» **Material for this exercise**:
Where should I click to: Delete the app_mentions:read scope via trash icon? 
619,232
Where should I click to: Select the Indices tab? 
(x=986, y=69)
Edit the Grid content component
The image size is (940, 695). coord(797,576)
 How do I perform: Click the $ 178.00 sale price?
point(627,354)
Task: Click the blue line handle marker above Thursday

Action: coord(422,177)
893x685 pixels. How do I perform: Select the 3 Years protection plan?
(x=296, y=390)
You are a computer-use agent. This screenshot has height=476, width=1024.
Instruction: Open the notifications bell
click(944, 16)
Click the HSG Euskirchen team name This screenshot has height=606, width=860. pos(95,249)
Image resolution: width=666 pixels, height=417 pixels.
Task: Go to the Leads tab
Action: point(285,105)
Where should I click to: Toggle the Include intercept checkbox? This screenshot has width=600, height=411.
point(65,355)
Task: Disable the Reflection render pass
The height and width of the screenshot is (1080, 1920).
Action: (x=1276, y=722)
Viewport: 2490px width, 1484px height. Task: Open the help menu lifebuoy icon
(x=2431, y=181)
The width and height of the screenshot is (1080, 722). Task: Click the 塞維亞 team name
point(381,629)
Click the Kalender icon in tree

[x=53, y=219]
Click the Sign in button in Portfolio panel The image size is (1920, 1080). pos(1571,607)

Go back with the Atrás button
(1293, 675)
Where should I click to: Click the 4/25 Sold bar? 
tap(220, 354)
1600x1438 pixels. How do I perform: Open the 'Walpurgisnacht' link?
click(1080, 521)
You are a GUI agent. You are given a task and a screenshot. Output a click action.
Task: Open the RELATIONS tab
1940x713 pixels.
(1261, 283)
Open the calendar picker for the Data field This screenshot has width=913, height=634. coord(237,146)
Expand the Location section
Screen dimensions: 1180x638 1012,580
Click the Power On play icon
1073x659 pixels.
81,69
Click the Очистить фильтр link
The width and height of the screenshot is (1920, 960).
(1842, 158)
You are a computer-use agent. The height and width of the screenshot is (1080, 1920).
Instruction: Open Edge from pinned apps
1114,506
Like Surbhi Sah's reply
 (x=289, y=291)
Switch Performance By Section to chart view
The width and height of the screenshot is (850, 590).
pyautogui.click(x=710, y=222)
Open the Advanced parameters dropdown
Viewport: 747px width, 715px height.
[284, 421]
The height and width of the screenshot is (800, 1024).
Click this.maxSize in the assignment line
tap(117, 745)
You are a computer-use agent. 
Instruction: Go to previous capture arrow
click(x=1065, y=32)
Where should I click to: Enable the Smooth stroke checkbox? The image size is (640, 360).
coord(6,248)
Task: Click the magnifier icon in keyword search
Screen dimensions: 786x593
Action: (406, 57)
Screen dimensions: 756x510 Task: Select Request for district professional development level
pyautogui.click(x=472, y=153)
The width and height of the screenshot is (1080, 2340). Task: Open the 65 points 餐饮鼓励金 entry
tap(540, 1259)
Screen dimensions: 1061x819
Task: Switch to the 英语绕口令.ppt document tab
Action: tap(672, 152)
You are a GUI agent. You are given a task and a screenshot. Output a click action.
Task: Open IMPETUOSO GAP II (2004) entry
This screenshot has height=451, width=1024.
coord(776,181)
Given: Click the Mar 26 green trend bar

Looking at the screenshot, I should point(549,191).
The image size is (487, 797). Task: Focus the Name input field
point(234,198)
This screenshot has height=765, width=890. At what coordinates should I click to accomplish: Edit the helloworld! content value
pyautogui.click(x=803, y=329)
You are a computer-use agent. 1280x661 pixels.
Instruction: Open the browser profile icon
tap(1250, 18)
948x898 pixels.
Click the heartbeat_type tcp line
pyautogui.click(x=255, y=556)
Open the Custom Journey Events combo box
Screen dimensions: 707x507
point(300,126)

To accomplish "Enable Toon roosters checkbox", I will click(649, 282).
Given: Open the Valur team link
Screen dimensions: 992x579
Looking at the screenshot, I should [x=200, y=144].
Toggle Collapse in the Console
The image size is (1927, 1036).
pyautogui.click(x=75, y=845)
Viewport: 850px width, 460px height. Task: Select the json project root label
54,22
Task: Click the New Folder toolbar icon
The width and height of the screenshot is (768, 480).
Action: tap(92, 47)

» **Written task**:
Quote the stretch of entries from the line containing "893x685 pixels. How" through the line containing "click(944, 16)", copying each line word for word.

» **Solution to this exercise**:
893x685 pixels. How do I perform: Select the 3 Years protection plan?
(x=296, y=390)
You are a computer-use agent. This screenshot has height=476, width=1024.
Instruction: Open the notifications bell
click(944, 16)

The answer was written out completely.